Self-MedRAG：一种用于可靠医学问答的自反思混合检索增强生成框架 (Self-MedRAG: a Self-Reflective Hybrid Retrieval-Augmented Generation Framework for Reliable Medical Question Answering)

Large Language Models (LLMs) have demonstrated significant potential in medical Question Answering (QA), yet they remain prone to hallucinations and ungrounded reasoning, limiting their reliability in high-stakes clinical scenarios. While Retrieval-Augmented Generation (RAG) mitigates these issues by incorporating external knowledge, conventional single-shot retrieval often fails to resolve complex biomedical queries requiring multi-step inference. To address this, we propose Self-MedRAG, a self-reflective hybrid framework designed to mimic the iterative hypothesis-verification process of clinical reasoning. Self-MedRAG integrates a hybrid retrieval strategy, combining sparse (BM25) and dense (Contriever) retrievers via Reciprocal Rank Fusion (RRF) to maximize evidence coverage. It employs a generator to produce answers with supporting rationales, which are then assessed by a lightweight self-reflection module using Natural Language Inference (NLI) or LLM-based verification. If the rationale lacks sufficient evidentiary support, the system autonomously reformulates the query and iterates to refine the context. We evaluated Self-MedRAG on the MedQA and PubMedQA benchmarks. The results demonstrate that our hybrid retrieval approach significantly outperforms single-retriever baselines. Furthermore, the inclusion of the self-reflective loop yielded substantial gains, increasing accuracy on MedQA from 80.00% to 83.33% and on PubMedQA from 69.10% to 79.82%. These findings confirm that integrating hybrid retrieval with iterative, evidence-based self-reflection effectively reduces unsupported claims and enhances the clinical reliability of LLM-based systems.

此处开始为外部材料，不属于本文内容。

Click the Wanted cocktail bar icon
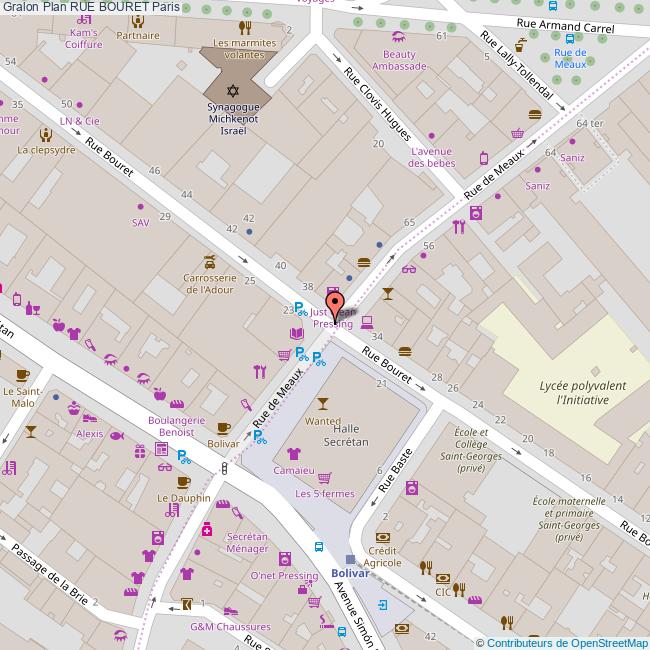Viewport: 650px width, 650px height. point(322,404)
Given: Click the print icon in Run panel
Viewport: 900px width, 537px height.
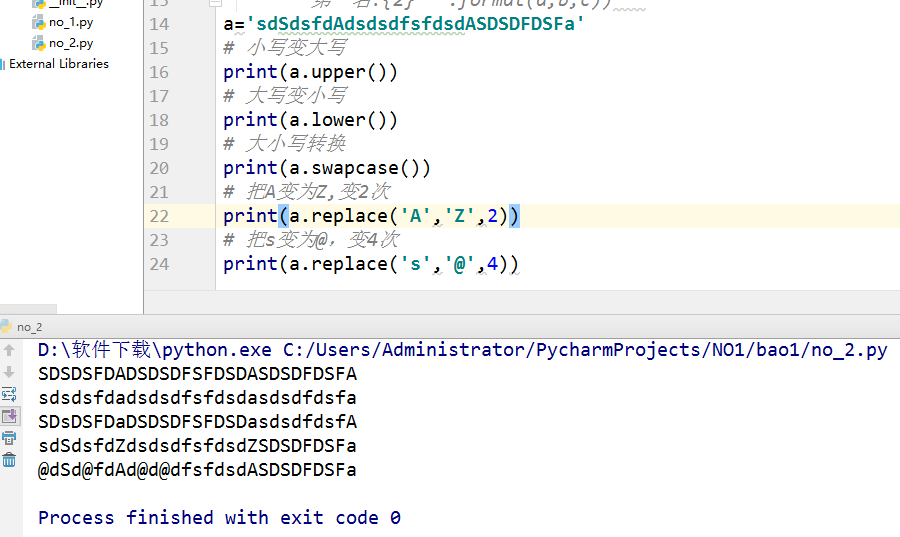Looking at the screenshot, I should pyautogui.click(x=9, y=438).
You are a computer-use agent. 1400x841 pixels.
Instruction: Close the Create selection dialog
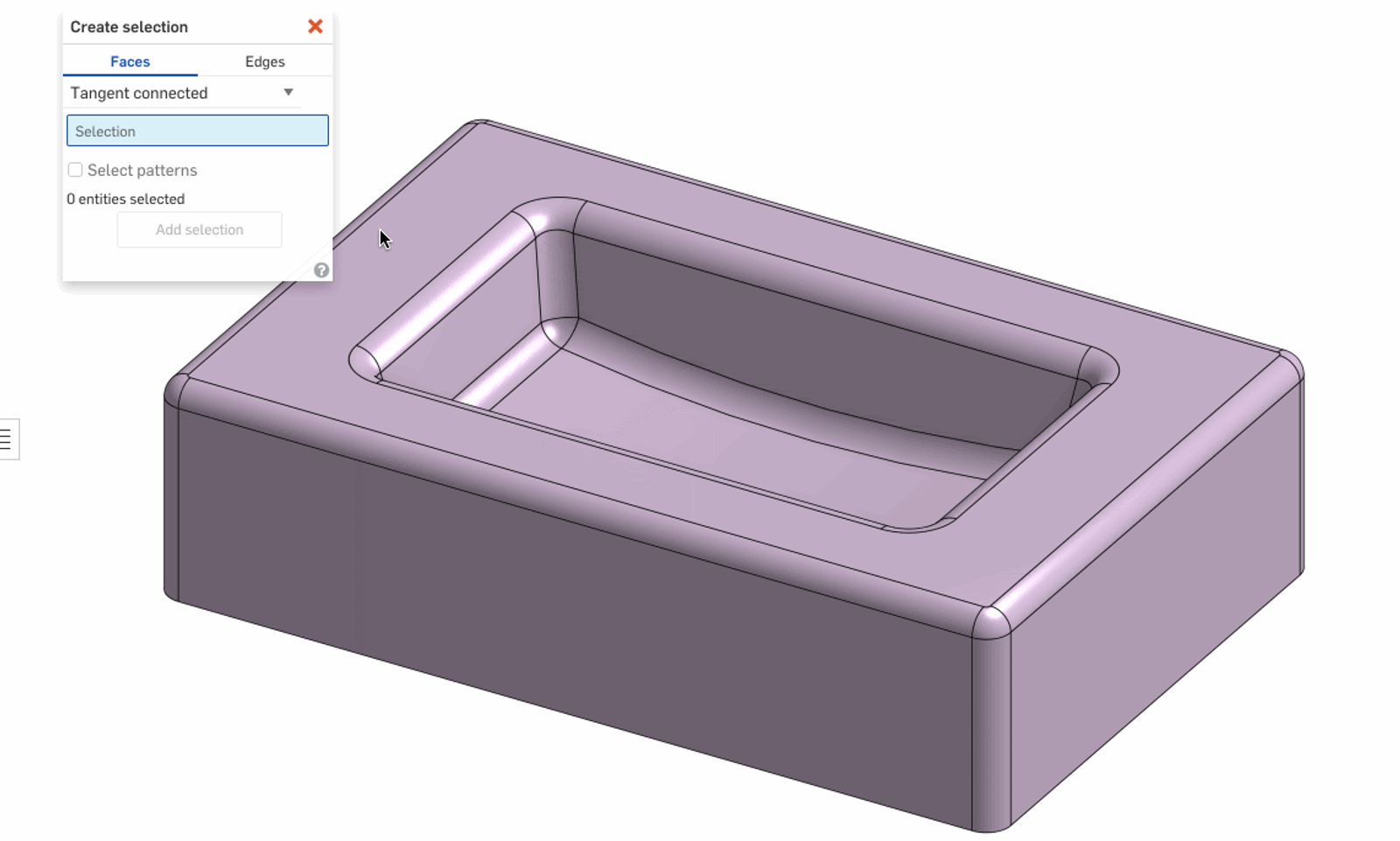[315, 26]
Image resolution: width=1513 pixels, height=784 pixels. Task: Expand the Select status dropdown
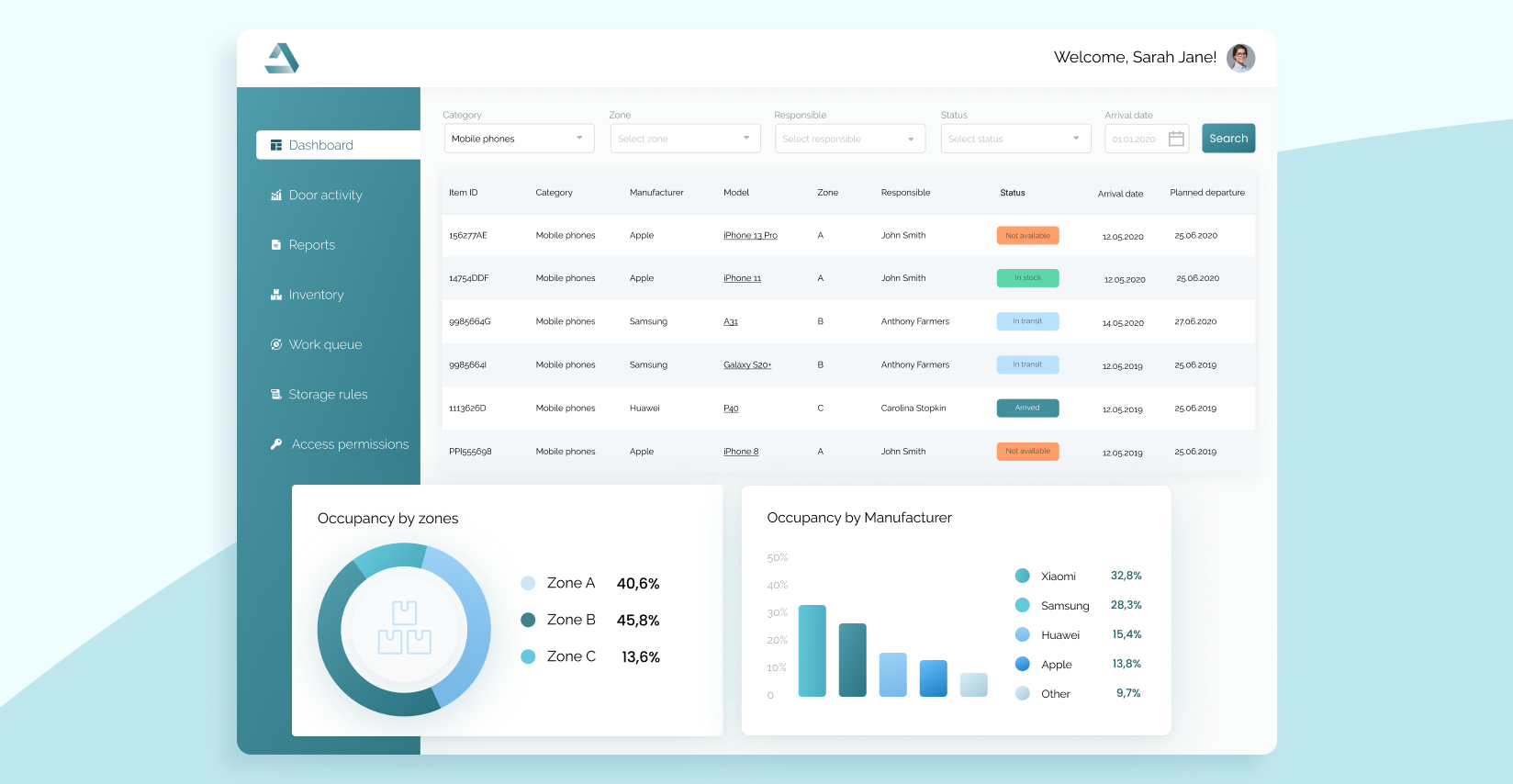click(1014, 139)
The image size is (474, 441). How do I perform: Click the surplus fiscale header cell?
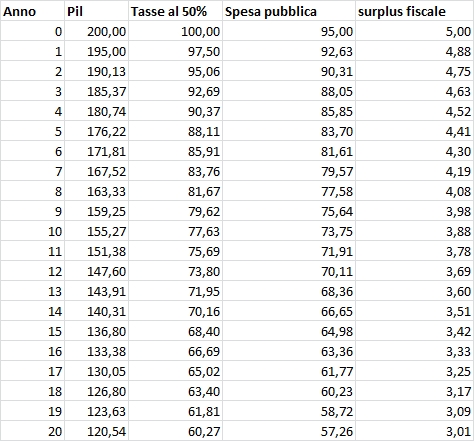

翻译：大型语言模型（LLMs）在医学问答（QA）中展现出巨大潜力，但其仍易产生幻觉和缺乏依据的推理，限制了在高风险临床场景中的可靠性。检索增强生成（RAG）通过引入外部知识来缓解这些问题，但传统的单次检索往往无法解决需要多步推理的复杂生物医学查询。为此，我们提出Self-MedRAG，一种旨在模拟临床推理中迭代式假设-验证过程的自反思混合框架。Self-MedRAG集成了混合检索策略，通过倒数排序融合（RRF）结合稀疏检索器（BM25）和稠密检索器（Contriever），以最大化证据覆盖。它利用生成器产生带有支持性推理的答案，随后由一个轻量级的自反思模块使用自然语言推理（NLI）或基于LLM的验证进行评估。若推理缺乏足够的证据支持，系统会自主重写查询并迭代优化上下文。我们在MedQA和PubMedQA基准上评估了Self-MedRAG。结果表明，我们的混合检索方法显著优于单一检索器的基线。此外，引入自反思循环带来了显著提升，将MedQA的准确率从80.00%提高至83.33%，将PubMedQA的准确率从69.10%提高至79.82%。这些发现证实，将混合检索与基于证据的迭代式自反思相结合，能有效减少无依据的断言，并增强基于LLM系统的临床可靠性。